The outreach sessions have proved tremendously helpful to open doors so immigrants can seek critical preventive and diagnostic care in the U.S.
“The meetings have become an informal place to ask hard questions,” said Taintor. “A woman might say, ‘My husband is peeing all the time (a possible symptom of prostate cancer).’ The health workers can tell them, ‘You need to go to the doctor and this is where you can go.’’’
Ouattara said there are three key barriers that prevent immigrants from seeking health care here: social and cultural barriers, financial challenges and language barriers.
He said the African health system is entirely different. Few people there think of seeing a doctor to prevent illness. Rather, you see a doctor when you are sick. And Ouattara says the entire family engages with you. If a patient is in the hospital, the family provides the patient’s food and supports the care.
Ouattara said there are other simple differences. For instance, Africans will often bow their heads and not look directly into the eyes of a caregiver.
“If I look down, I am giving you my full respect,” Ouattara said.

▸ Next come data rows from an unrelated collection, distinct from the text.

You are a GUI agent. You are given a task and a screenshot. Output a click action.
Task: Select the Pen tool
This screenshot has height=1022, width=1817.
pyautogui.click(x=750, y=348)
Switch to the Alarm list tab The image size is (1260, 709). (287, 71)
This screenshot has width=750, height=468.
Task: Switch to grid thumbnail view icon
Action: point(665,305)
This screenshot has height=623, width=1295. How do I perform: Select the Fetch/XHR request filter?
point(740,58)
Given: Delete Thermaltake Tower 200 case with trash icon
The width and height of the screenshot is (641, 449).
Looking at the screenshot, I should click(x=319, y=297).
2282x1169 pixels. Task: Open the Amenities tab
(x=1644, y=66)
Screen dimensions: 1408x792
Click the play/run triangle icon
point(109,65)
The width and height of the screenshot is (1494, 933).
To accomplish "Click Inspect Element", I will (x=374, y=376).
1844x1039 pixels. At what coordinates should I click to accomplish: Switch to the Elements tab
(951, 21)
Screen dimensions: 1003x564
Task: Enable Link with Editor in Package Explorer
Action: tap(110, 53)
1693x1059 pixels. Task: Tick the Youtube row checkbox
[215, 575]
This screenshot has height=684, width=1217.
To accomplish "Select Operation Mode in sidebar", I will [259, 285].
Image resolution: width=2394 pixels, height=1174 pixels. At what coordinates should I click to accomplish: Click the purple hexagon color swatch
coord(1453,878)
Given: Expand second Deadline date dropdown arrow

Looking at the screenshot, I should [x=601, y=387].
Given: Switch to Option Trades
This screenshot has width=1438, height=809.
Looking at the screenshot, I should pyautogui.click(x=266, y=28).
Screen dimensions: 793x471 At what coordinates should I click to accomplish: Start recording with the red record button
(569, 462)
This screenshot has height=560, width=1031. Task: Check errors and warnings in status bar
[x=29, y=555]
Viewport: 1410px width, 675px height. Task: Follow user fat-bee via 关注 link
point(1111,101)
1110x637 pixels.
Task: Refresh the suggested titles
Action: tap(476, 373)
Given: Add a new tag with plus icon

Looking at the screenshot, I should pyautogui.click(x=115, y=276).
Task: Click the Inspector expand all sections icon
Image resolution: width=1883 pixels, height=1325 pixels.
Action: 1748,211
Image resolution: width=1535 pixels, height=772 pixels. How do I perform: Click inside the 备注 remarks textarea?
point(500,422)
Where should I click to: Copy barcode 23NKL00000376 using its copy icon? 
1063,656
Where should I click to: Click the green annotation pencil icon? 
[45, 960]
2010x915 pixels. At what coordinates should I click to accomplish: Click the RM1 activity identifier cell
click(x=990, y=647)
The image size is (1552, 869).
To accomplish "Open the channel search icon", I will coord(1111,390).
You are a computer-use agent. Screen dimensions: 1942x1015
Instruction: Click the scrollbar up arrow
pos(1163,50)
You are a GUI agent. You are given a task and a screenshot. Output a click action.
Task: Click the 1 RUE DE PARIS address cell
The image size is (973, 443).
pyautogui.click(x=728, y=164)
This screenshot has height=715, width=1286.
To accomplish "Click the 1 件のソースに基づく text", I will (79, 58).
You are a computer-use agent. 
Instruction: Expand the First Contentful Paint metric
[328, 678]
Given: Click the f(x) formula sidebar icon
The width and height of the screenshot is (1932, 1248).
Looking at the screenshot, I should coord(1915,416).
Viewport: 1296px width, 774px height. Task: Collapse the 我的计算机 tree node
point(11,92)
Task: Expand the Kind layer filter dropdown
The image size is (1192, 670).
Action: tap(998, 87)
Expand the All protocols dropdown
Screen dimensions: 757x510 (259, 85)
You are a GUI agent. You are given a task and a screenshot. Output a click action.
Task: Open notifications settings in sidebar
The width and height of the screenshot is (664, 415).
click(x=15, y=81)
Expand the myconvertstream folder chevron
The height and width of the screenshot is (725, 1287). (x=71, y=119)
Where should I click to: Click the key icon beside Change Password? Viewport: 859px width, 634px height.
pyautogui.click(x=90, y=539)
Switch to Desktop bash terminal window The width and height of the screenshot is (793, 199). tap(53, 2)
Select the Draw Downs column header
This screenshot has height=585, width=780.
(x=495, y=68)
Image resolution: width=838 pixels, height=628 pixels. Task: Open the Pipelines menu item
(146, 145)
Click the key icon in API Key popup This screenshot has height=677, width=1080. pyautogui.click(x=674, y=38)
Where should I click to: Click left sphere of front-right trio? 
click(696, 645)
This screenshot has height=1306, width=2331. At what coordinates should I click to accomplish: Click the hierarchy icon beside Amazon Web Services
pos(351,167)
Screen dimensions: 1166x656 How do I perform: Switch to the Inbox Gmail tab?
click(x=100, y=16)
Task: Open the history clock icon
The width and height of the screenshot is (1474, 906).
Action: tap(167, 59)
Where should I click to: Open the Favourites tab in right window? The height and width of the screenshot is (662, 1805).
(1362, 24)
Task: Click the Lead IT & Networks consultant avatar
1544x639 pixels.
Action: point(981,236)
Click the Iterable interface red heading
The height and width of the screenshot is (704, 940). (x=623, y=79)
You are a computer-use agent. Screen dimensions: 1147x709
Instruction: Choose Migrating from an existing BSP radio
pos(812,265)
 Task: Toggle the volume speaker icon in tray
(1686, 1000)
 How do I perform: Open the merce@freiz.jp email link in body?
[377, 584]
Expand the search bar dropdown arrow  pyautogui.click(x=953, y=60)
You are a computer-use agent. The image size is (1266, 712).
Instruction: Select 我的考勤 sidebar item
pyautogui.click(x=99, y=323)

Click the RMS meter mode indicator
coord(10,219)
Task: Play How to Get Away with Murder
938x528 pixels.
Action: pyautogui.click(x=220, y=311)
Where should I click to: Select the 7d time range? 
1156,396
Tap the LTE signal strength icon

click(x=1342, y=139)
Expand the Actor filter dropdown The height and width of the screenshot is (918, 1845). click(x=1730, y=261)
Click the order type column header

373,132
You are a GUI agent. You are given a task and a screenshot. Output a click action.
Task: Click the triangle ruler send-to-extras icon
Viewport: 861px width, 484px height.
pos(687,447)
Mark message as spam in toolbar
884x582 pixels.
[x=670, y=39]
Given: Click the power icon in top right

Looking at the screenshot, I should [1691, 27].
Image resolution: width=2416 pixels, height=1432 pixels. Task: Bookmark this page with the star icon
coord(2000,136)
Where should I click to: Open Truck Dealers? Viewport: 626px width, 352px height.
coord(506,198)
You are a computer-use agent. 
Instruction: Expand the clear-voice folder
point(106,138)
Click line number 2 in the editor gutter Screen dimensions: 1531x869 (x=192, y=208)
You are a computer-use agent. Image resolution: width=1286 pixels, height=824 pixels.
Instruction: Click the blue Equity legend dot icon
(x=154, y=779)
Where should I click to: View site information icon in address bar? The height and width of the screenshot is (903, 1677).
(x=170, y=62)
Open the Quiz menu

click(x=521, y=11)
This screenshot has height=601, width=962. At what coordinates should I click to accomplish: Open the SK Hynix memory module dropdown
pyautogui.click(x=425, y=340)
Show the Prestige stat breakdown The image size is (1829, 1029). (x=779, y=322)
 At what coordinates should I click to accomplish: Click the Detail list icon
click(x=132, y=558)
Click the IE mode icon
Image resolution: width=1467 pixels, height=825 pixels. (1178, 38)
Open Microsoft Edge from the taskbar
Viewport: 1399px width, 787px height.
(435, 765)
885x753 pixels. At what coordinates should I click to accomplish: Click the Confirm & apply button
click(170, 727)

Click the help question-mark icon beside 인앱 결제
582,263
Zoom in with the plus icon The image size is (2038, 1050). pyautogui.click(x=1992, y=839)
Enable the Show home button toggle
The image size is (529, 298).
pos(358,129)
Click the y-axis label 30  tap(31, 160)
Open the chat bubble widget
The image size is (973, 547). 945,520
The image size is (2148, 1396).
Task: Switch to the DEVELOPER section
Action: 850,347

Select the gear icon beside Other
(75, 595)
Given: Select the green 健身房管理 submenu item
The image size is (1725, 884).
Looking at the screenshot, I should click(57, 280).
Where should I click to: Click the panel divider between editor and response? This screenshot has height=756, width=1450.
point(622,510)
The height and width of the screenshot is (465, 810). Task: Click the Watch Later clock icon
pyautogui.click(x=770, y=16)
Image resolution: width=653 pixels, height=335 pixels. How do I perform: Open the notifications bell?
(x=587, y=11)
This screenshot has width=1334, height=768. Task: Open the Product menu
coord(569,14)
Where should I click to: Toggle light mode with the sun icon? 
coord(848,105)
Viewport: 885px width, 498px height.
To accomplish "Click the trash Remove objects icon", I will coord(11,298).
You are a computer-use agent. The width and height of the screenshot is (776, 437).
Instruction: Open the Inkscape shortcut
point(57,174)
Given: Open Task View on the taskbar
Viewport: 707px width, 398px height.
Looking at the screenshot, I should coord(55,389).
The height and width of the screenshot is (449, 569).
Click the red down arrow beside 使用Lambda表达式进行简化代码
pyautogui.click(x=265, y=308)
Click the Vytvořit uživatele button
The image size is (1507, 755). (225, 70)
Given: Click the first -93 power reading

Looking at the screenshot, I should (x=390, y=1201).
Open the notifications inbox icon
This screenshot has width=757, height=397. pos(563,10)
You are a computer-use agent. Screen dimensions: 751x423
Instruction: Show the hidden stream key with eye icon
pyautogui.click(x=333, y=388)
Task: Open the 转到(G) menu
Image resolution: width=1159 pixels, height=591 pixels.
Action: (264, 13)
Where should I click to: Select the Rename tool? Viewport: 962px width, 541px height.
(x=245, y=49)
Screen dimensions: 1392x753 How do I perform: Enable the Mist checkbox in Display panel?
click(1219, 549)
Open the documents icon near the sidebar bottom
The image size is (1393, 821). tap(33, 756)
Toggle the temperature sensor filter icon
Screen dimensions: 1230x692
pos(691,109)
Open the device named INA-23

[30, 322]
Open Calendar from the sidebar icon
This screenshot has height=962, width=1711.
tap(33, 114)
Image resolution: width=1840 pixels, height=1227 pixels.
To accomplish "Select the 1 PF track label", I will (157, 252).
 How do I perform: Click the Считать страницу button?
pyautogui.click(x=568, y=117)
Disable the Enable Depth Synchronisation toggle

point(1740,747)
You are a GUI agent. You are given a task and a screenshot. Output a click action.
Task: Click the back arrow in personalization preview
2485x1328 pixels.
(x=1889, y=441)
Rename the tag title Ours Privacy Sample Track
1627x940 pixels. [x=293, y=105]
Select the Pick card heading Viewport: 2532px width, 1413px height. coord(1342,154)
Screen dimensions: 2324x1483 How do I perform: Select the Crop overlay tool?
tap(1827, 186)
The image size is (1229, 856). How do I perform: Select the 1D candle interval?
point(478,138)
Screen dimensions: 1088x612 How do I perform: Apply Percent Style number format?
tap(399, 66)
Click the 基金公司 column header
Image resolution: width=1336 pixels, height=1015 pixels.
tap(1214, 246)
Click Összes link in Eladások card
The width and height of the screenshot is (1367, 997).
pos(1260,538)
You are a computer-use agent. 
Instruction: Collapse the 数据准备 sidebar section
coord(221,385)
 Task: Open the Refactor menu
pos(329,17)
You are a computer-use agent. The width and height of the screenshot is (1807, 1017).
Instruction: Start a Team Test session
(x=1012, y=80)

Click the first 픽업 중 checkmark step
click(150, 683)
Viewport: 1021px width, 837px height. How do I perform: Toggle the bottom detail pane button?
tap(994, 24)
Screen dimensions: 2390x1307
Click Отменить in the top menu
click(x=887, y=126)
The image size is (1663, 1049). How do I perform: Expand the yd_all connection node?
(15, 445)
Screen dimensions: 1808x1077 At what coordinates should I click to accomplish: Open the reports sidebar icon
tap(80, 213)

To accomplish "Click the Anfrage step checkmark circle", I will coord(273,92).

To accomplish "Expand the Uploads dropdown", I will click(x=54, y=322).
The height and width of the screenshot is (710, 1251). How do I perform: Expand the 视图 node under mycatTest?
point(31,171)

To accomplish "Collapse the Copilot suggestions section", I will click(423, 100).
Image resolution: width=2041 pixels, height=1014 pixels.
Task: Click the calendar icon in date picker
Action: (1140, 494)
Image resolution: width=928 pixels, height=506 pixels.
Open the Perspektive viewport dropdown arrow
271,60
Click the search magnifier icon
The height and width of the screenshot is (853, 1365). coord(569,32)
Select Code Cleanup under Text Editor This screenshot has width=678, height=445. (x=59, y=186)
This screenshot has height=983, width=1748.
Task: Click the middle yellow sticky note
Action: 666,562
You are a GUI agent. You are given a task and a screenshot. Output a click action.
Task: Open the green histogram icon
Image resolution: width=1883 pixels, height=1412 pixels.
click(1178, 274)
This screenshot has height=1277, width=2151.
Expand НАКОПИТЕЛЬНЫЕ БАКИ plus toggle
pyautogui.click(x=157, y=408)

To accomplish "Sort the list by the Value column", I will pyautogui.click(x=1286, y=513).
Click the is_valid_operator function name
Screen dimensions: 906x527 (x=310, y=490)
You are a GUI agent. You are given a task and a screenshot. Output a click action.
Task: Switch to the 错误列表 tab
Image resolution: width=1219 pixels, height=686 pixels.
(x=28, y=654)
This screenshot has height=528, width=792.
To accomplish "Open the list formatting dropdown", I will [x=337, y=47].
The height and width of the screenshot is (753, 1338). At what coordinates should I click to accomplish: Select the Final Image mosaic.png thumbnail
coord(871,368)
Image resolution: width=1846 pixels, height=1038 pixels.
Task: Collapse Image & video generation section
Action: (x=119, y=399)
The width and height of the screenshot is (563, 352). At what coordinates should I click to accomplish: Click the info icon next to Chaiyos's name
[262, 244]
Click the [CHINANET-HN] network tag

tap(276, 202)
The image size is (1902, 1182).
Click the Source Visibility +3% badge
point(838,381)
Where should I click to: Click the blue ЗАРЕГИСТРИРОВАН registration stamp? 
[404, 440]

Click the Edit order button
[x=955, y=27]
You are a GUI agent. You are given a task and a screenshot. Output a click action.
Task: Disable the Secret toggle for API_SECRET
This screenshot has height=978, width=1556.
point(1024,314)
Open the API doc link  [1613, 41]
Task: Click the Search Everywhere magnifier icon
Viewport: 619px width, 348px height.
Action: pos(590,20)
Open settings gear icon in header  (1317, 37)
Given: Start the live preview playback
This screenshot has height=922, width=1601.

But, U.S. caregivers often find this behavior disconcerting. They want to look their patients in the eyes. Ouattara urges Africans to learn new ways.
“You can bring your culture here. But you also have to adapt to the new culture.”
Ouattara and the community health workers are finding that immigrant women are taking more ownership for their health issues. For instance, the community health workers counseled one woman who had met a fellow African immigrant online. The man lived in another state and the two had never met in person, but planned to marry. The health workers encouraged the woman to ask the man to take an HIV test before their marriage. The woman followed their advice. As soon as she suggested the test, the man disappeared. While the woman was sad that the relationship had crumbled, she told the health workers that she was relieved to have avoided possible HIV exposure.
In another case, Ouattara and the health workers halted a potentially dangerous tuberculosis outbreak. They learned of an older woman who was home with severe coughing, fever and weight loss. She was afraid to go to the hospital and thought that without money, she could not get care.
Ouattara correctly suspected TB and reassured the woman.
“TB is a public health issue. We will take care of you,” Ouattara said.
Educating women so they can become leaders in their communities gives them confidence and puts them on the front lines for improving health access for immigrants.
“Africans are more integrated into the U.S. health care system,” Ouattara said. “Women are in the middle of everything — children, husbands, families. We know that if the women get the message, then the husband gets the message too.”